Menurutnya, Kementerian Badan Usaha Milik Negara (BUMN) harus menangkap sinyal perubahan yang dikeluarkan Kementerian Perhubungan yang ingin membuat kompetisi lebih sehat di industri penerbangan.
“Katanya tarif murah mau diatur. Ini tentu bisa menjadi harapan bagi Merpati. Sekarang tinggal pemerintah sebagai pemegang saham membuat blue print baru bagi Merpati yang lebih reliable untuk menjalankan bisnis baru sebelum Air Operation Certificate (AOC) benar-benar dicabut,” tegasnya.
Sementara itu, Pengamat Bisnis Penerbangan, Elisa Lumbantoruan mengatakan Merpati sudah tidak beroperasi sejak Februari 2014 dan sejak awal 2013 memiliki kapasitas yang kecil sehingga tidak ada pengaruhnya kepada pasar.

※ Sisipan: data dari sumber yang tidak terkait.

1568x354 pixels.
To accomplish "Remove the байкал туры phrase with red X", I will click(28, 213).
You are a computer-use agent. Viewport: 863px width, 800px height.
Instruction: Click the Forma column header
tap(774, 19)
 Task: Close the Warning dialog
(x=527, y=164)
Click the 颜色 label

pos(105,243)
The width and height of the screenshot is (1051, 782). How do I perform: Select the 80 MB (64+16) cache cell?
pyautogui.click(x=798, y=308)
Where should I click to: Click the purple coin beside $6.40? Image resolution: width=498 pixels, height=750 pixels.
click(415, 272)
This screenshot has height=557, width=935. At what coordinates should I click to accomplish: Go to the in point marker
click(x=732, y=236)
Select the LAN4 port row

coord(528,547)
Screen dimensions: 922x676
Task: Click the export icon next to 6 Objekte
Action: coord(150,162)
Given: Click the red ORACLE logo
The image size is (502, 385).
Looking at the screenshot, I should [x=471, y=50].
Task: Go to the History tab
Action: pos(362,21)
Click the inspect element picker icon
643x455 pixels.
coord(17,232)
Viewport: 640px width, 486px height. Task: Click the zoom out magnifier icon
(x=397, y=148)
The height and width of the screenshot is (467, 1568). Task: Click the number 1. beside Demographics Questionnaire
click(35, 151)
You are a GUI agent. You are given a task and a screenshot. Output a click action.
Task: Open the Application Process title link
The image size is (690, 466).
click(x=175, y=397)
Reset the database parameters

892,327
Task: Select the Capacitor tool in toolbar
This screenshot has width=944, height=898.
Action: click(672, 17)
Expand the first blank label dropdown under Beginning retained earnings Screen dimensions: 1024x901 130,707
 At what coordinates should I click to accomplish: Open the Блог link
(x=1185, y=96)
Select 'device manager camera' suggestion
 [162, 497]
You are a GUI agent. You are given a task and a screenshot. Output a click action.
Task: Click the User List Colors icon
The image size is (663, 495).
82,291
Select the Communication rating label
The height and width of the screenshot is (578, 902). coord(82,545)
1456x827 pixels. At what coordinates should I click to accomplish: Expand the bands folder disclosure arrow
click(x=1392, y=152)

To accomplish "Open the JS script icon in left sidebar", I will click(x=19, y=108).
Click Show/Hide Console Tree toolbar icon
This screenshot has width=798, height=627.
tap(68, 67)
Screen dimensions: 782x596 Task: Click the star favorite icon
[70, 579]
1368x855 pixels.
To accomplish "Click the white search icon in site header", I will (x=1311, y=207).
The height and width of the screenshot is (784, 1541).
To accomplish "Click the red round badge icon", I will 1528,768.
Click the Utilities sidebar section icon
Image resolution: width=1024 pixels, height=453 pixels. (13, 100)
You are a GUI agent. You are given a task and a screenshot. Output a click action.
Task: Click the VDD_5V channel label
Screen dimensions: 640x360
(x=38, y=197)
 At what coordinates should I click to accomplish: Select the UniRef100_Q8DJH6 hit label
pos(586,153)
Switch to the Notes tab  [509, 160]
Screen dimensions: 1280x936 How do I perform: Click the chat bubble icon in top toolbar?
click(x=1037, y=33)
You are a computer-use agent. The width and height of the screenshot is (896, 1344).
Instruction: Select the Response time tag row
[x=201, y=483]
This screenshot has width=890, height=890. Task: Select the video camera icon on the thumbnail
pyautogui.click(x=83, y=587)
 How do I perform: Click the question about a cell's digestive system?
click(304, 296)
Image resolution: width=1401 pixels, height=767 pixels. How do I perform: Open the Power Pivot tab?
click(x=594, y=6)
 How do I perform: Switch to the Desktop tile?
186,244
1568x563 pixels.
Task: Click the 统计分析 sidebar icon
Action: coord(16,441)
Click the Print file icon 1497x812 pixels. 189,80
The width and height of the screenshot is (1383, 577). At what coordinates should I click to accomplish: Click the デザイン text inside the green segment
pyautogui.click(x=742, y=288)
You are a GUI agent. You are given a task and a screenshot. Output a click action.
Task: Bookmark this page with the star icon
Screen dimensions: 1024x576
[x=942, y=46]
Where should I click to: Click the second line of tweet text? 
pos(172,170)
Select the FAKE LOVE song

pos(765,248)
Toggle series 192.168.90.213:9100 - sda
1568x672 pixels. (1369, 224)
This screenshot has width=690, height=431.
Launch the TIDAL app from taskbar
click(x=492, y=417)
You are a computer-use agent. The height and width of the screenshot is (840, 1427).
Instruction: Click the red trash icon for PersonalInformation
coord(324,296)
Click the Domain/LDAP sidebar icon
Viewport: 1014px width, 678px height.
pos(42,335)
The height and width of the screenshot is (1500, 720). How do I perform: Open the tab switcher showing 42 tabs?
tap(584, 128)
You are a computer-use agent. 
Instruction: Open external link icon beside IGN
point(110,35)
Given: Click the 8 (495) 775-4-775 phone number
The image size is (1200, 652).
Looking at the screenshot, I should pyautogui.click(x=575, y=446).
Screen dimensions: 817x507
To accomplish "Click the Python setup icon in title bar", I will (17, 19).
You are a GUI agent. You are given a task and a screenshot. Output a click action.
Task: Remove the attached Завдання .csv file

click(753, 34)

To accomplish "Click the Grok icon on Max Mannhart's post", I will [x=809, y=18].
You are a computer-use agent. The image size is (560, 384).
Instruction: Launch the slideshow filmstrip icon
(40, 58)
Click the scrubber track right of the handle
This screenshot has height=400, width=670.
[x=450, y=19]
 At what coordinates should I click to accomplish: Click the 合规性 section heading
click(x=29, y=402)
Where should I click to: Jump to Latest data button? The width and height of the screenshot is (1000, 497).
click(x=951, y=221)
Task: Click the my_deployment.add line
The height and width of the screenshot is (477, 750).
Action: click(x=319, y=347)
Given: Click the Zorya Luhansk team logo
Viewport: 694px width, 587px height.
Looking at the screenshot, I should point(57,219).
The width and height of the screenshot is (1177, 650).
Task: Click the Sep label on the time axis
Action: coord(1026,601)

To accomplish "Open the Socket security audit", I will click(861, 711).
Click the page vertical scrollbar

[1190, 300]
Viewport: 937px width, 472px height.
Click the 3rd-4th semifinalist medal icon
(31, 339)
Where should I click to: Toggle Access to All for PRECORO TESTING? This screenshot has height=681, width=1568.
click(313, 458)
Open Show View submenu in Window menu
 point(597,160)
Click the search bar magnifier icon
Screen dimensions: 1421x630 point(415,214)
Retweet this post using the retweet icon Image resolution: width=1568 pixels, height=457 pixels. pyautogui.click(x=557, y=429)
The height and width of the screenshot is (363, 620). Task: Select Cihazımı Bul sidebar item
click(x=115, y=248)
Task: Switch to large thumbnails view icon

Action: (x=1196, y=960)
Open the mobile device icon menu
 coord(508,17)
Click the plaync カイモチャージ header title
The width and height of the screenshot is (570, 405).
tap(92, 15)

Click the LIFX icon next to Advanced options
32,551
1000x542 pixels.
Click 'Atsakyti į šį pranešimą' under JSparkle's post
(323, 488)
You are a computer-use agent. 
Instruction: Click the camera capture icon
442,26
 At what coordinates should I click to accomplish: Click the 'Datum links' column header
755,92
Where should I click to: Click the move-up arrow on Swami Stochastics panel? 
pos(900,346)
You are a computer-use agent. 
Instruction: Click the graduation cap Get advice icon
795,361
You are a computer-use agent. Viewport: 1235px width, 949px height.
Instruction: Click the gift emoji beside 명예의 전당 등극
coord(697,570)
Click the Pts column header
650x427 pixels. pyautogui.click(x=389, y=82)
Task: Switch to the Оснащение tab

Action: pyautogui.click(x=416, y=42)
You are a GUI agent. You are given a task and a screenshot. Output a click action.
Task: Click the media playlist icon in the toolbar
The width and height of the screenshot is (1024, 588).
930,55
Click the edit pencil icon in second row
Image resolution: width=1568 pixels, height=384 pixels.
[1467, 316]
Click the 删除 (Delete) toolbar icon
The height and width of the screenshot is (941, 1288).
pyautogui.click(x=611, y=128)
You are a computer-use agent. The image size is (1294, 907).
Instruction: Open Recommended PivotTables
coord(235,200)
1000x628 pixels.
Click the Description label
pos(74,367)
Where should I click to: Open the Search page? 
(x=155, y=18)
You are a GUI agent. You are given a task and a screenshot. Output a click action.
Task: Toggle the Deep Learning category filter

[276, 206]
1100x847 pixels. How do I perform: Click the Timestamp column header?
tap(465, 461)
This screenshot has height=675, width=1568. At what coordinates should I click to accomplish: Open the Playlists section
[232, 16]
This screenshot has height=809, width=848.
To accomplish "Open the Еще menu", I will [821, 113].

“Rencana pembatasan harga tiket juga tidak ada pengaruhnya. Masalah harga murah adalah masalah persepsi. Coba pelajari laporan keuangan Airasia, rata-rata yield-nya masih lebih tinggi dibandingkan Low Cost Carrier (LCC) yang lain. Batas bawah 40 persen itu cukup murah, nyatanya rata-rata yield Airasia masih jauh di atas itu,” katanya.
Sebelumnya, Menteri Koordinator (Menko) Perekonomian Sofyan Djalil mengatakan sangat berat untuk menghidupkan Merpati kembali. Apalagi, kompetisi di industri penerbangan sangat luar biasa. Sehingga, Merpati sebagai penerbangan yang melayani rute perintis ini dikatakan sulit dibangkitkan.
"Perusahaan ini sudah lama sekali dan mengalami kesulitan. Makanya mau dicari jalan untuk menyelesaikan ini, one for all," kata Sofyan.